Nevertheless one could say: use git bash, but I'm somehow used to the PowerShell. :)
- sean christe about 6 years
  
  I suspect you need new keys
- Philipp about 6 years
  
  I'm not sure about this: the keys are working if I use git commands directly in Powershell. And in the git bash (which is installed during the git installation on Windows) even the npm stuff works. I rather think that the process executed by npm is not allowed to read the private key / doesn't even know there is any.
- Xeos about 3 years
  
  I've filed a bug report with NPM on this issue github.com/npm/cli/issues/2891
Philipp about 6 years

No proxy configured in npm. I can't run ssh-add nor ssh in powershell. Both are not recognized (probably missing in Windows PATH).
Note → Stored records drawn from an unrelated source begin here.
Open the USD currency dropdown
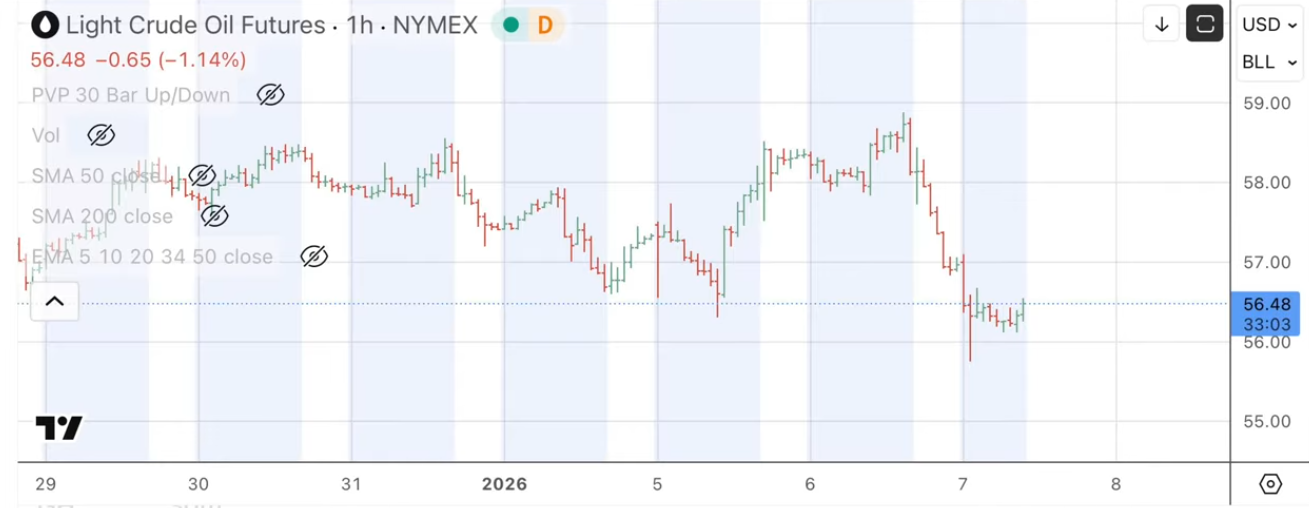Image resolution: width=1309 pixels, height=508 pixels. click(1269, 25)
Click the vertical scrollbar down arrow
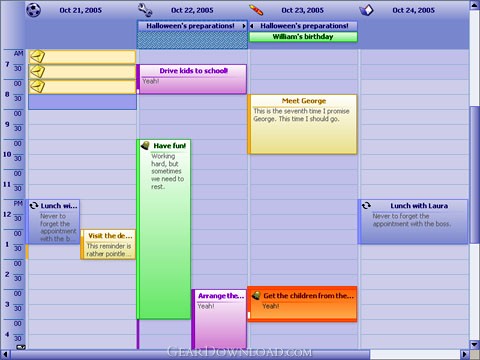 (x=475, y=344)
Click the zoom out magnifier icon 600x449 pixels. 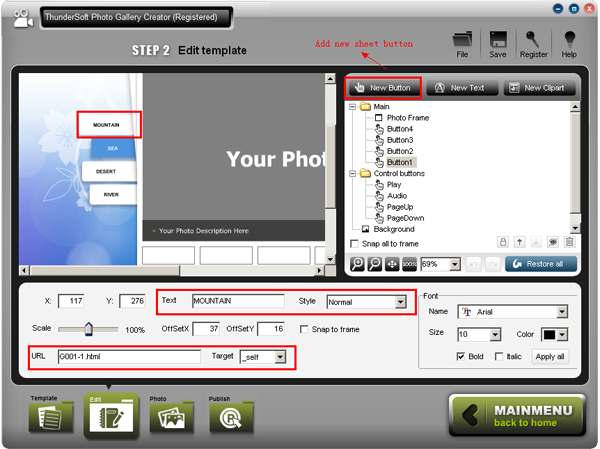374,264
If I want to execute the ssh-add.exe, which is installed in /git/usr/bin I first have to start the ssh agent (on Linux I'm using eval $(ssh-agent -s) for this). Nevertheless: even if I start and add the identity to the ssh agent (I'll try later; don't want to break something now). Why does it work if I use the git command in Powershell?!
kenorb about 6 years

Git could have some configuration in .gitconfig, for npm you need to specify the identity separately.
kenorb about 6 years

@Philipp I'd recommend you to clone private repository with your personal token, I've added another section. I haven't tested it, so not sure if URL is correct, please let me know.
kenorb about 6 years

@Philipp Try also using git+ssh:// instead of git://.